**TASK REQUIREMENTS:**
a: In the logging library review, what program did the reviewer apply the library to?
b: Carry on writing the logging library review from its last line.

**EXCERPTED PASSAGE:**
============================================================

Boost logo

Boost :

From: Phil Endecott (spam_from_boost_dev_at_[hidden])
Date: 2008-02-09 18:40:04


My review of the proposed logging library follows.

Summary: I was disappointed by the amount of code needed to get the
most basic logging working. The use of macros to declare loggers seems
like a bad design choice. The absence of support for syslog was
surprising. I encountered many compiler warnings. The documentation
was unsatisfactory. Many of the features that I would have liked to
see were missing. Despite all this, John seems to be enthusiastic and
responsive: there is a real chance that he will be able to fix many of
these problems.

Detail:

In order to evaluate the library I decided to apply it to Decimail, an
IMAP mail server that I wrote. It currently does some fairly basic
logging of the IMAP conversation, enabled by a flag in its
configuration, to syslog.

Most of the programs that I've written do some sort of logging.
Typically it's something as simple as:

#include <iostreams>
cerr << "starting to frobnicate\n";

or

#include <syslog.h>
syslog(LOG_INFO,"starting to frobnicate");

or

#include <assert.h>
assert(frob!=-1);

These techniques are all very simple to use, and I feel that a logging
library needs to be equally straightforward for basic operations:

#include <boost/logging.hpp>
log << "starting to frobnicate";

Of course it needs to offer more features than that - but the most
basic use needs to be simple. (If it's not that simple, then potential
users will instead just write to cerr as above; as their needs slowly
grow they'll add their own ad-hoc logging functions; it will then be
too late to take the leap to a logging library.)

So I started by reading the main_intro.html and getting_started.html
docs. I eventually got to "Example 1", which described how I had to
add two new files to my project (21 lines) and call an initialisation
function from main(). I could then log by changing my code as follows:

     if (Configuration::singleton().get_bool("imapd_log_imap",false)) {
       //syslog(LOG_MAIL|LOG_DEBUG,"{%d} S: * %s",num,msg.c_str());
       L_ << "{" << num << "} S: * " << msg;
     }

Having fixed one error in the example (g_l_filter vs. g_log_filter) and
copious warnings I was able to see log output on the console (twice?)
and in a file. This was all a lot more effort than I was expecting,
but it did seem to work.

I found the use of macros in example 1 unsatisfactory. Specifically,
the logger "object" which I declare in the header and to which I send
my log messages (L_ in the code above) is actually a macro, not an
object. This means that I have to handle it with great care. For
example, say I currently have:

void do_something(ostream& log_to, .......) {
   log_to << "starting to do something";
   ...
}

and I want to convert this to use this library. I write:

void do_something(logger& log_to, .......) {
   log_to << "starting to do something";
   ...

============================================================

**EXTRACTED DATA:**
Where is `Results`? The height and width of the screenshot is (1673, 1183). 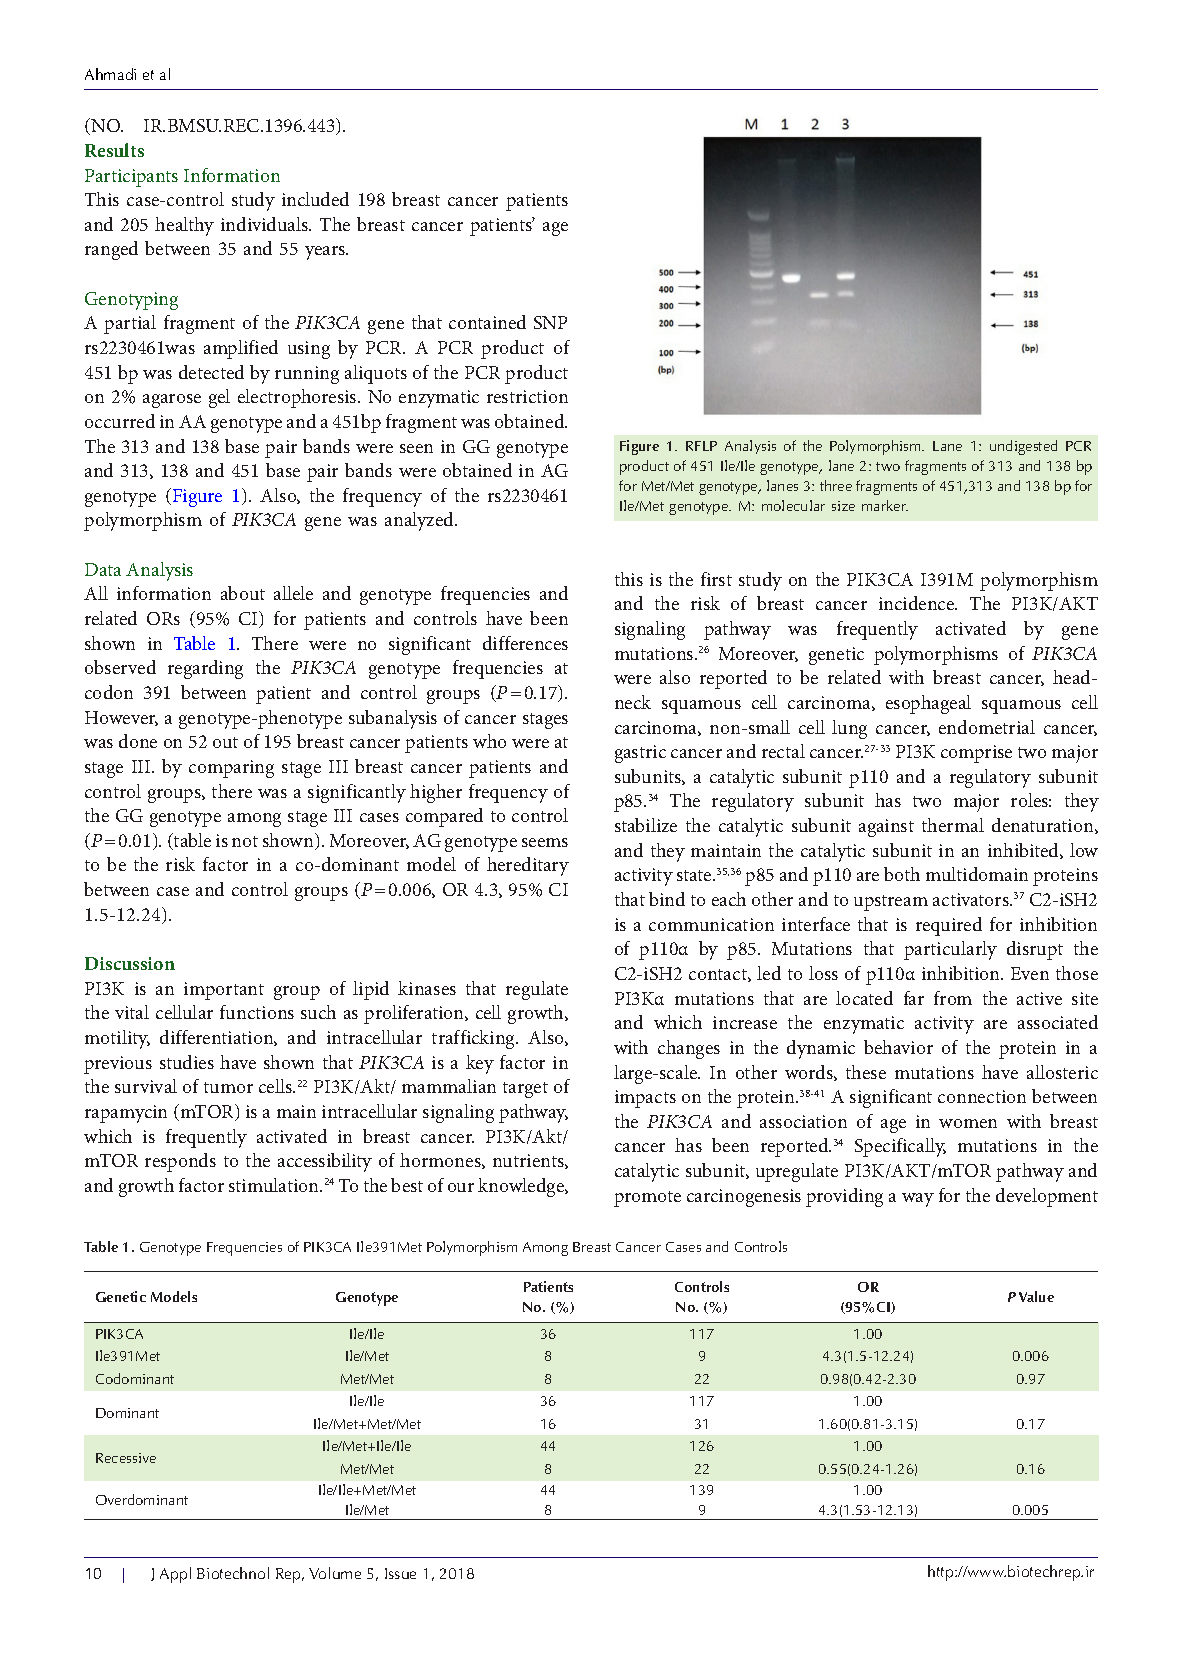
Results is located at coordinates (114, 150).
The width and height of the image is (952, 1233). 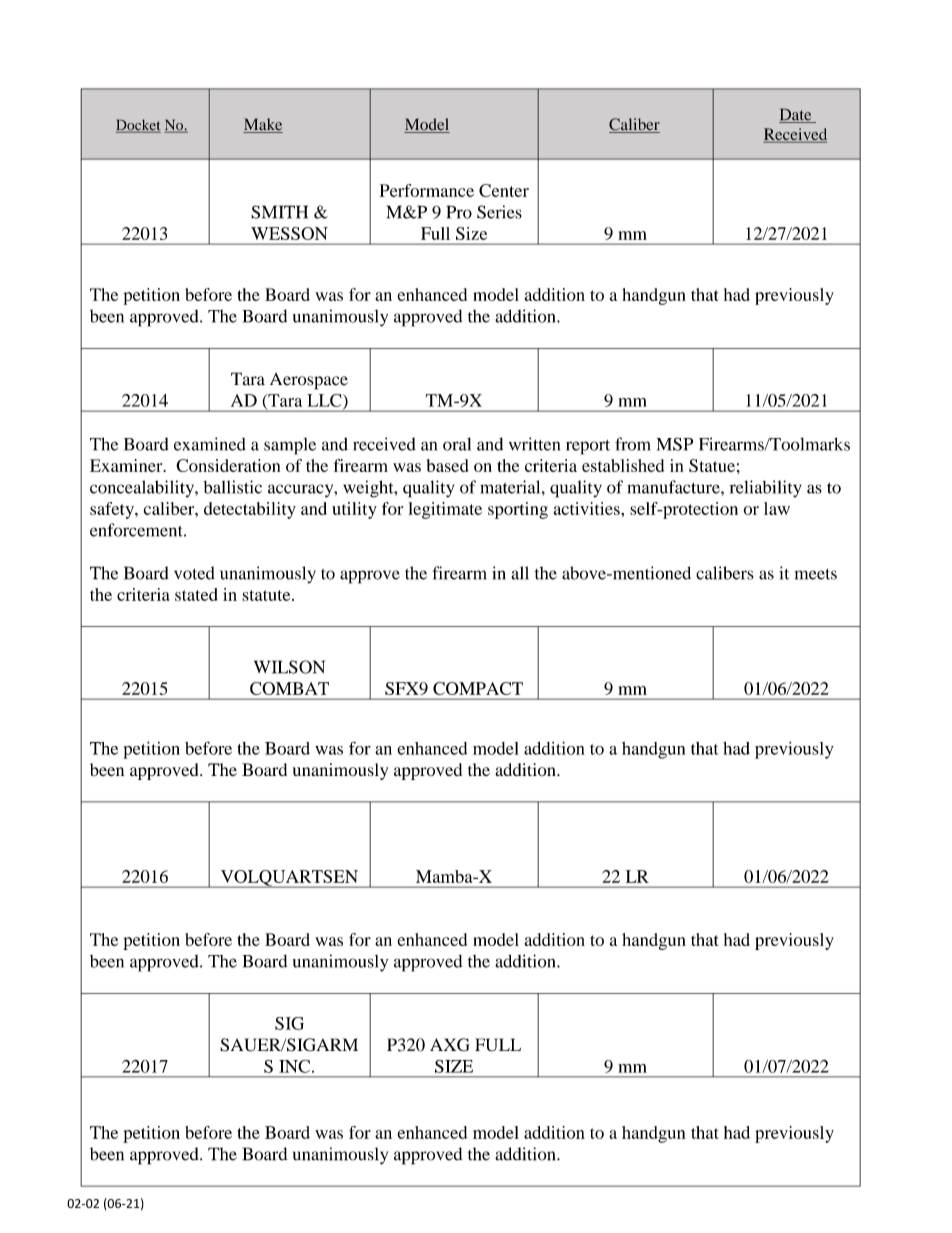 What do you see at coordinates (796, 115) in the image?
I see `Date` at bounding box center [796, 115].
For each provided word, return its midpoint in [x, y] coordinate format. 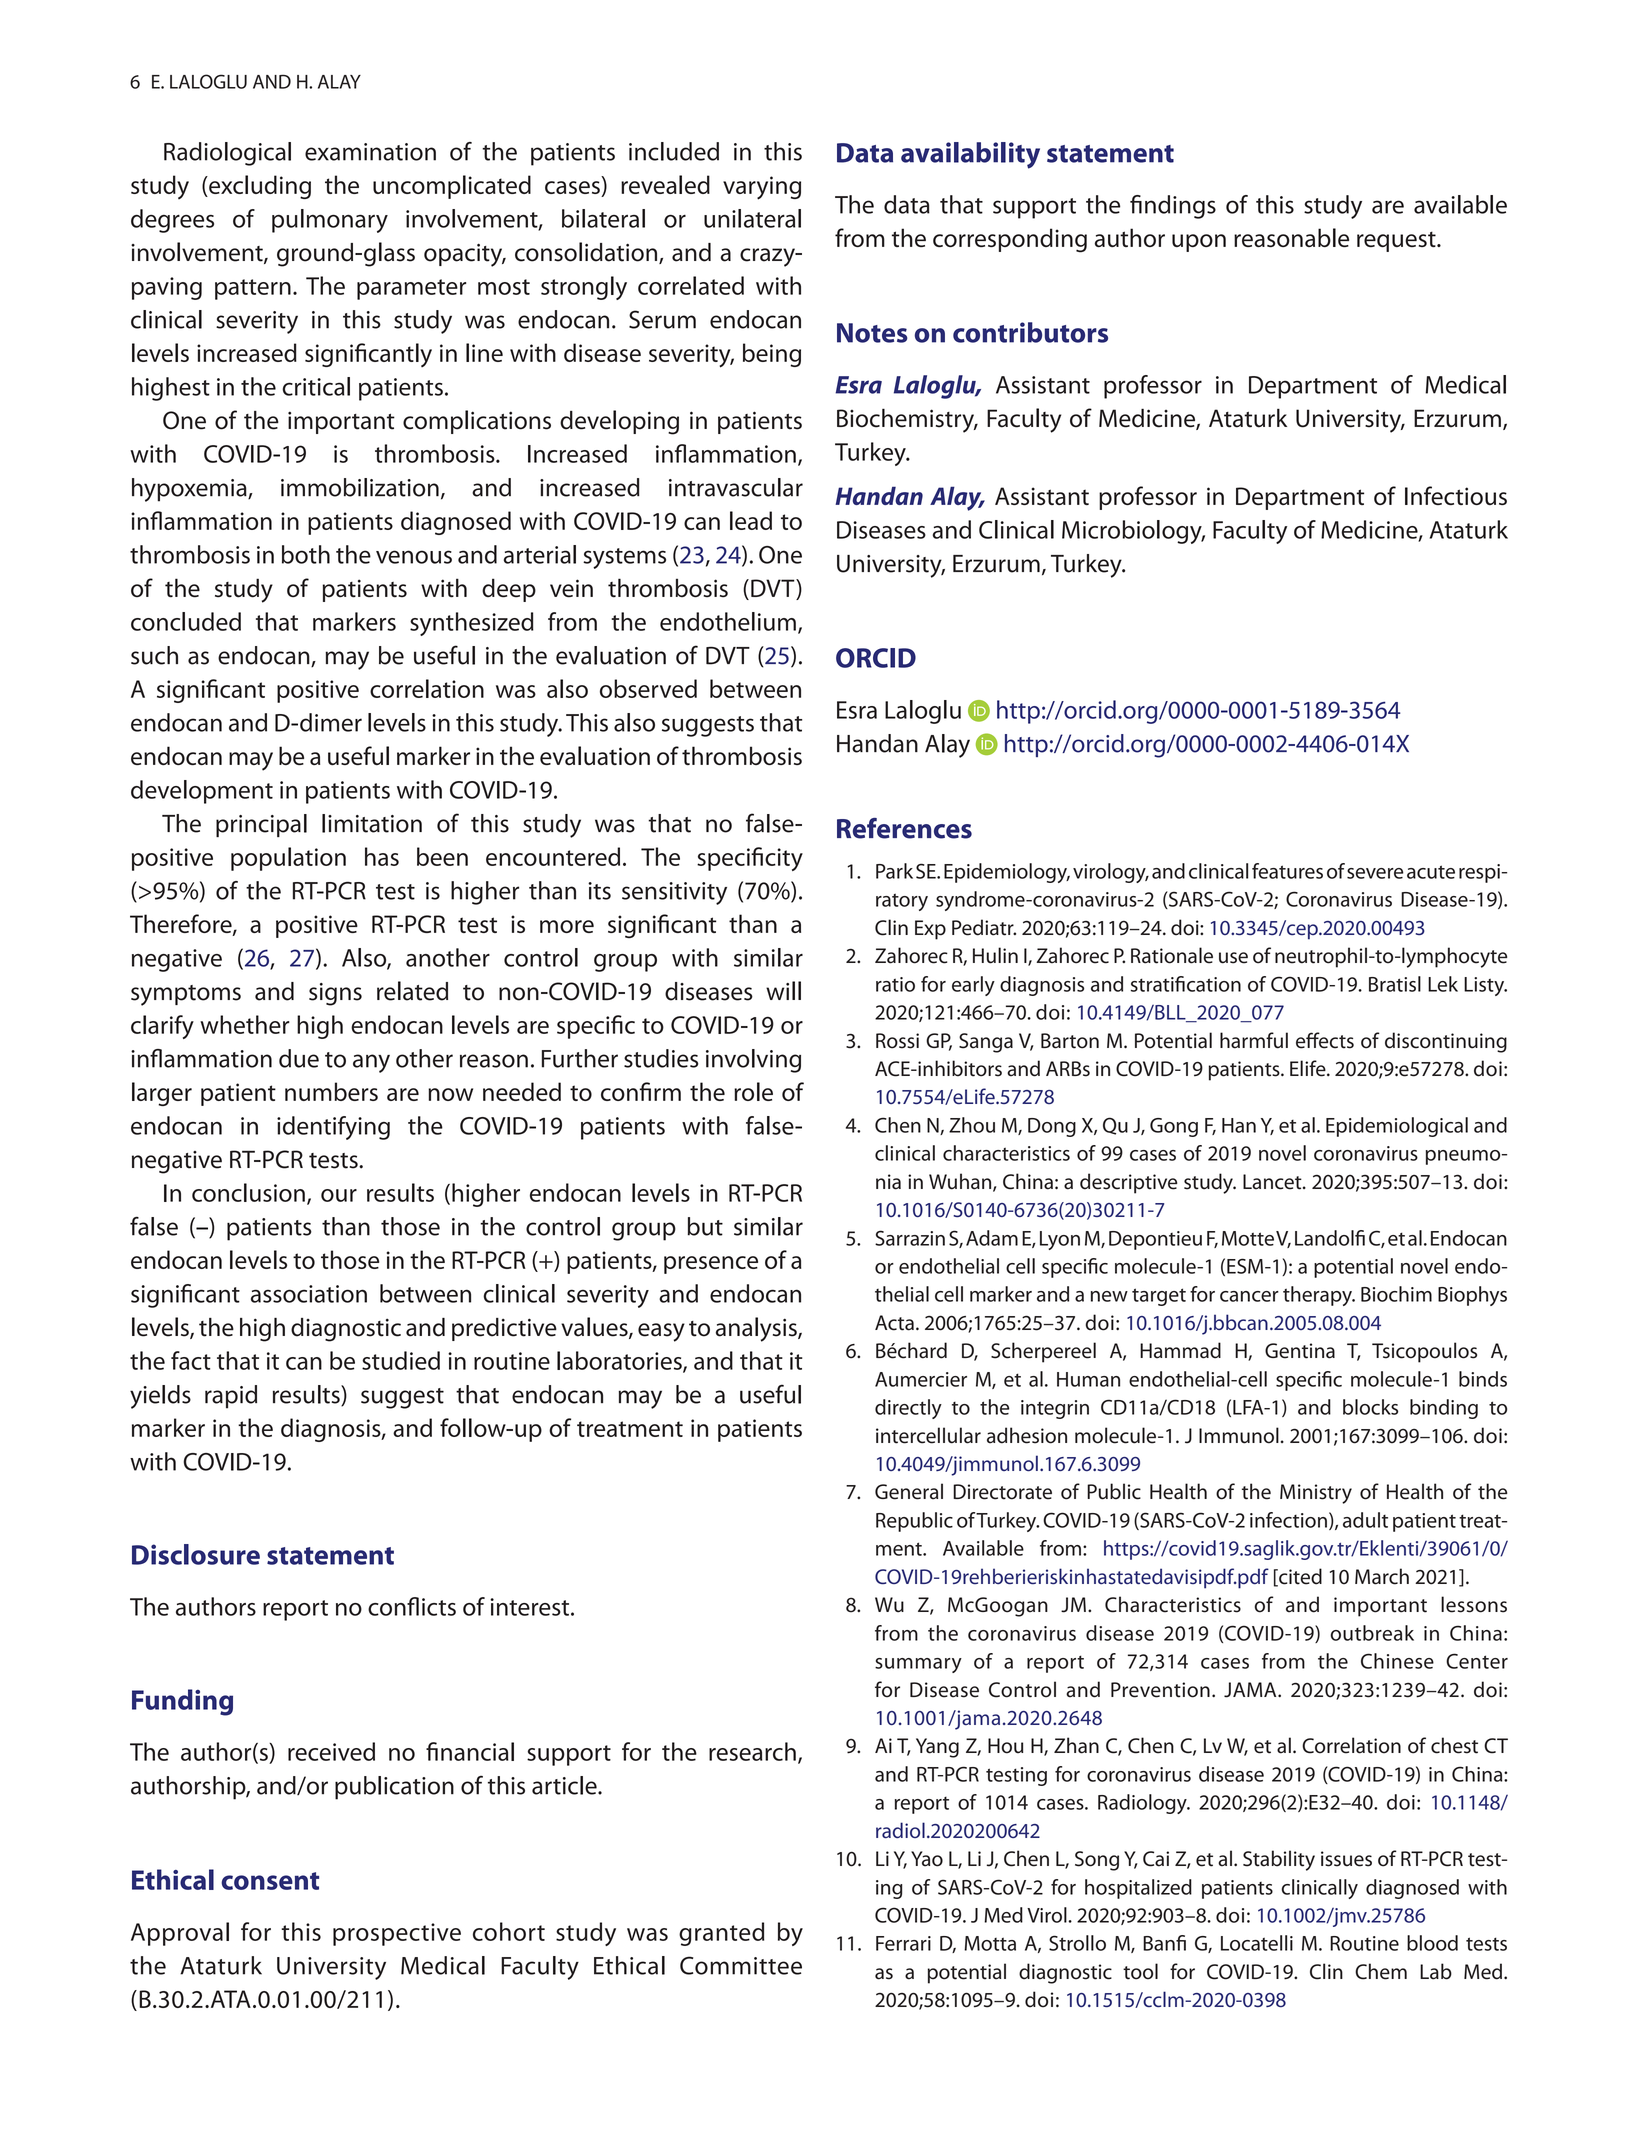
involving [753, 1061]
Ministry [1316, 1494]
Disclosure [196, 1554]
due [299, 1058]
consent [270, 1881]
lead [751, 520]
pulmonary [330, 221]
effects [1325, 1040]
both [306, 554]
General [909, 1491]
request [1397, 241]
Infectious [1456, 495]
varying [762, 188]
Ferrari [903, 1943]
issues [1346, 1859]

============================================================

**ANSWERS FOR THIS EXERCISE:**
a: Decimail, an IMAP mail server that the reviewer wrote.

b:
}

This fails - and probably with an incomprehesible error message.

The motivation for the macro is sensible: it evaluates to something like

   if (l.level > current_level) l

so that time-consuming functions in the log line are not evaluated if
they will not actually be stored. But I would much prefer to see this
optimisation made more explicit, so that the user can tell what's going
on and avoid it if they want or need to:

   logger l;
   l << "message"; // wasteful if logging is disabled, but do I care -
   foo(l); // - because this works as expected.
   LOG_IF_ENABLED(l) << expensive_function(); // if I do care, I can
invoke a macro explicitly
#define ll LOG_IF_ENABLED(l) // or if I want conciseness I can
_choose_ to do this
   ll << expensive_function();

Or I could do this, without a macro at all, if I were the sort of
person who felt that all macros were evil:

   if (l.enabled()) l << expensive_function();

I think that what's practically needed to make this work is to bundle
together the current filter and logger objects into a single _object_,
rather than bundling them together using a macro.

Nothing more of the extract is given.